What needs to be done:
Everything in the listing below from the line containing "Majuscule (890, 1997)" through the line containing "Carré (883, 1603)" must be repeated exactly; the remaining lines are not wanted.
-------- Data to examine --------
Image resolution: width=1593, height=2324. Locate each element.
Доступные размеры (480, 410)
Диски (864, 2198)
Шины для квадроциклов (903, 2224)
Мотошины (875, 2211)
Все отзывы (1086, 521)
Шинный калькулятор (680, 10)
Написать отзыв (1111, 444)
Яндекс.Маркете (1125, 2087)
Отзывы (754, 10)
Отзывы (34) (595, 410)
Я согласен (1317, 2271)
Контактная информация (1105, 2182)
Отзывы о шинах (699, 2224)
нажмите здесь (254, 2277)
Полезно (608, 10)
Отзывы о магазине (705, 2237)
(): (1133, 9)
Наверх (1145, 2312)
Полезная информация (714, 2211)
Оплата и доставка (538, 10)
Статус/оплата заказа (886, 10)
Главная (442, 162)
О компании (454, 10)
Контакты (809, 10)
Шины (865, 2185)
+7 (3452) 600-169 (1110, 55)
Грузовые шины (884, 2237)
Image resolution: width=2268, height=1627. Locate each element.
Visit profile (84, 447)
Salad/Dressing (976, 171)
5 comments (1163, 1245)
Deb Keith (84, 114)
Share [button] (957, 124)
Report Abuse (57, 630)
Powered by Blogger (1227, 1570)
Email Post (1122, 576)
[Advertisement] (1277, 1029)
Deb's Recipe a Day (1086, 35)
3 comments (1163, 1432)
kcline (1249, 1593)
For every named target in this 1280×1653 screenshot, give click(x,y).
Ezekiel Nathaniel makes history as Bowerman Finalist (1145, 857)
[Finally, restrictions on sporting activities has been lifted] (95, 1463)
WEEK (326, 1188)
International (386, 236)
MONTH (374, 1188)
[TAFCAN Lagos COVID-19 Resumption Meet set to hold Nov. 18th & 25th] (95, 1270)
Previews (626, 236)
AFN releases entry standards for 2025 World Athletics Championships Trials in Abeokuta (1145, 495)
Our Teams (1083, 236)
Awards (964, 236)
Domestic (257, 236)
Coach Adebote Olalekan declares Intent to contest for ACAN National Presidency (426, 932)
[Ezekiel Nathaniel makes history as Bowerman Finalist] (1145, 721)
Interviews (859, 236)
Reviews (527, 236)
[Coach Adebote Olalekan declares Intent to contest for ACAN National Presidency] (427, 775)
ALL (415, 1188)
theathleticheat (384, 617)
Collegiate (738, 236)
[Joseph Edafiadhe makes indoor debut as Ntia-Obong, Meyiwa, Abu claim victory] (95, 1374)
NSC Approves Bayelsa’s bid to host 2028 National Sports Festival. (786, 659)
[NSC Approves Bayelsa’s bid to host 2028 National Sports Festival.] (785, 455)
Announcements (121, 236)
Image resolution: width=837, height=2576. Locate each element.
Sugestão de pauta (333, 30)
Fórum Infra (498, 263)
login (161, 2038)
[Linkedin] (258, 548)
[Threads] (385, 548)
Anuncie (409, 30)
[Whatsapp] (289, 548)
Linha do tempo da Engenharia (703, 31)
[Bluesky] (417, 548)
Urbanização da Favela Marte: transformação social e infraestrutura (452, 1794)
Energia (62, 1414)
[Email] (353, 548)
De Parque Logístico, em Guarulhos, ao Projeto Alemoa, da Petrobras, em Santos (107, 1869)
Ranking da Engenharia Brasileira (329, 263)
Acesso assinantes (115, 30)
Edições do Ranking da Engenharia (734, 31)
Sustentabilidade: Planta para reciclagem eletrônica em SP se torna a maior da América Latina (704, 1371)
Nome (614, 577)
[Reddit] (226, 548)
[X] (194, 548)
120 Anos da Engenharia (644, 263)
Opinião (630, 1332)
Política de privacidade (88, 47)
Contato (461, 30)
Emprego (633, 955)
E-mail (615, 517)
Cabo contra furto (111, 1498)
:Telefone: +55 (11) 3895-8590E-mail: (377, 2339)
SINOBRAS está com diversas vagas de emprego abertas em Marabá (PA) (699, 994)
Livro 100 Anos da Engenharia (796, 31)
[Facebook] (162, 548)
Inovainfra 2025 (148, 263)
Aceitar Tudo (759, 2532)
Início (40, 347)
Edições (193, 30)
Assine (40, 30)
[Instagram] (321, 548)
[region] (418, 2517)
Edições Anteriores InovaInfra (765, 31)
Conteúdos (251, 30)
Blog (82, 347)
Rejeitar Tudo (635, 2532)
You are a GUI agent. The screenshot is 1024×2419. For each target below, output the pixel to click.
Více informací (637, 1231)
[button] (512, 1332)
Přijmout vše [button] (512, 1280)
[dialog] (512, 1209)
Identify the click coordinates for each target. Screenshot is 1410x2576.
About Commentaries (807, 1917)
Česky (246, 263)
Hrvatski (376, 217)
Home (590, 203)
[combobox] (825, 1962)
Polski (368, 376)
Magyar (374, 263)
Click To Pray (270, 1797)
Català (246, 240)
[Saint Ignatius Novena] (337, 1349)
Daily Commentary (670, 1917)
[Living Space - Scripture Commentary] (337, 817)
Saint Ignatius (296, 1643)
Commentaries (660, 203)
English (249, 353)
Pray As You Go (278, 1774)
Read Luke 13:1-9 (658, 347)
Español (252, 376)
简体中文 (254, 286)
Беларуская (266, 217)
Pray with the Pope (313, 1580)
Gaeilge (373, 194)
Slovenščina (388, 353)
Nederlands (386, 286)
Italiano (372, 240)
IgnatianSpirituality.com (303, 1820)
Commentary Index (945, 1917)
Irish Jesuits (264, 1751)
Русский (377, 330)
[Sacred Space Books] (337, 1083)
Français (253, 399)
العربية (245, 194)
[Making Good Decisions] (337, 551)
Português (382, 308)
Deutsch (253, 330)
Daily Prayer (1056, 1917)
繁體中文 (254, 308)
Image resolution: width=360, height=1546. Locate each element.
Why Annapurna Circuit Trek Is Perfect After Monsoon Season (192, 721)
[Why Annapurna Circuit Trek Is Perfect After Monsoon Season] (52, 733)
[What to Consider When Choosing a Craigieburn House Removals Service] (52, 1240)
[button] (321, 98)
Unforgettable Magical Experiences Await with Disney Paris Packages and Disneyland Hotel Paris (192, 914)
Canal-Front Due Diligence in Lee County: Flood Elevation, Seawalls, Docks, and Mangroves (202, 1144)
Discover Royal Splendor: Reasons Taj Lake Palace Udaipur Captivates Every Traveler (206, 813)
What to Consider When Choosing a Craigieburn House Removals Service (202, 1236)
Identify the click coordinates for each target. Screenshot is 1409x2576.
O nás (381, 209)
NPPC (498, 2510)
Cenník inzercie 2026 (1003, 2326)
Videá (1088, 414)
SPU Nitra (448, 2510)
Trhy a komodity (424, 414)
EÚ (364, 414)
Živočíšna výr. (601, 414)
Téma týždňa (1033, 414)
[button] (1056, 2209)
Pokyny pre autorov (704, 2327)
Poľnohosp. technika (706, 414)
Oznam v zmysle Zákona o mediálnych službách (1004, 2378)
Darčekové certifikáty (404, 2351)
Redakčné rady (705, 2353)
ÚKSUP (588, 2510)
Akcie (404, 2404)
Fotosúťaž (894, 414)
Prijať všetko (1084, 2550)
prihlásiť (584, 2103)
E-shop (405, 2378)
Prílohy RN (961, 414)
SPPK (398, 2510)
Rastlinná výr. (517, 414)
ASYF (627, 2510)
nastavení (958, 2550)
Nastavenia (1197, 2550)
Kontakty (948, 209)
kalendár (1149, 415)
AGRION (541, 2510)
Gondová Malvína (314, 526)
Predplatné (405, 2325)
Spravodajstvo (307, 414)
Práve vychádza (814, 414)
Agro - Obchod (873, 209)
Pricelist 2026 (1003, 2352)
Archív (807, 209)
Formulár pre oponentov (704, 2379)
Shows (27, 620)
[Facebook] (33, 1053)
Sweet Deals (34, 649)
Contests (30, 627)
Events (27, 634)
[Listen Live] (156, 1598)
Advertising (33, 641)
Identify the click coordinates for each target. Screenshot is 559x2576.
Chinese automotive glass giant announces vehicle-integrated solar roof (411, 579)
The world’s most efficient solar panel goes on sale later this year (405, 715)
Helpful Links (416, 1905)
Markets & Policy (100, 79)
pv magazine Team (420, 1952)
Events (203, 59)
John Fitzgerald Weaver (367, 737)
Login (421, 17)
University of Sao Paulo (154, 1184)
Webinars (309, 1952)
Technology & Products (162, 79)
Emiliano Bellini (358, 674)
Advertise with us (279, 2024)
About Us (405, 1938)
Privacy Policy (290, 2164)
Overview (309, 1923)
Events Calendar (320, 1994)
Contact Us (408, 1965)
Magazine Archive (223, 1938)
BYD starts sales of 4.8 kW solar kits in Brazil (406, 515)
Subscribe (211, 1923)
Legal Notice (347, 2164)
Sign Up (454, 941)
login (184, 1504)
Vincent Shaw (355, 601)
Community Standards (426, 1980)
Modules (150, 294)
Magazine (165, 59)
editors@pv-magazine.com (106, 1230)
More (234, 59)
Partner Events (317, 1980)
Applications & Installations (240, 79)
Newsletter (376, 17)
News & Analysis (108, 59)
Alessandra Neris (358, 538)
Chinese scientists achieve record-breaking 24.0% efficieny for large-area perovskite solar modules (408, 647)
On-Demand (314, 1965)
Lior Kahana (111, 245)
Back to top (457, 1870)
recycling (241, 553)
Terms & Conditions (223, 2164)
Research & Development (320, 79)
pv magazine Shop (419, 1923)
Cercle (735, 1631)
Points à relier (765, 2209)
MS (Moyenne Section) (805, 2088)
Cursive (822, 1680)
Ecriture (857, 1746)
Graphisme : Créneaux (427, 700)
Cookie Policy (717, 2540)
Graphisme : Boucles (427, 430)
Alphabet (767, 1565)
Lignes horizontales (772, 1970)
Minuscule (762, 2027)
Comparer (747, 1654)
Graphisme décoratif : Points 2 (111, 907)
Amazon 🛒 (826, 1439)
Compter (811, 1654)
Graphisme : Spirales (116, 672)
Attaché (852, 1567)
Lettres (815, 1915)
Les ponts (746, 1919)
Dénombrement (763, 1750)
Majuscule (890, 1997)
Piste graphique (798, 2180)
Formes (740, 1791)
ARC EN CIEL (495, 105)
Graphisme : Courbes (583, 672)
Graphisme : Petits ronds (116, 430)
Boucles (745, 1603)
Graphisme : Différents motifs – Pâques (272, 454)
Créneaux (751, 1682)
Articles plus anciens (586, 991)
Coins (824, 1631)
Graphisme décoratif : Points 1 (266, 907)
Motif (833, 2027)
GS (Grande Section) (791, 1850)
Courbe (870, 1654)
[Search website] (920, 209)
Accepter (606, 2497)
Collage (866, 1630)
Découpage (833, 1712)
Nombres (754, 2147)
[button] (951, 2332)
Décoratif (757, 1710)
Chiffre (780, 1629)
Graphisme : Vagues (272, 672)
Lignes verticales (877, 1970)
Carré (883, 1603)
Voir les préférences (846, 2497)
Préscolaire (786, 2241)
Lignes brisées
--------
Response for this exercise:
Majuscule (890, 1997)
Piste graphique (798, 2180)
Formes (740, 1791)
ARC EN CIEL (495, 105)
Graphisme : Courbes (583, 672)
Graphisme : Petits ronds (116, 430)
Boucles (745, 1603)
Graphisme : Différents motifs – Pâques (272, 454)
Créneaux (751, 1682)
Articles plus anciens (586, 991)
Coins (824, 1631)
Graphisme décoratif : Points 1 (266, 907)
Motif (833, 2027)
GS (Grande Section) (791, 1850)
Courbe (870, 1654)
[Search website] (920, 209)
Accepter (606, 2497)
Collage (866, 1630)
Découpage (833, 1712)
Nombres (754, 2147)
[button] (951, 2332)
Décoratif (757, 1710)
Chiffre (780, 1629)
Graphisme : Vagues (272, 672)
Lignes verticales (877, 1970)
Carré (883, 1603)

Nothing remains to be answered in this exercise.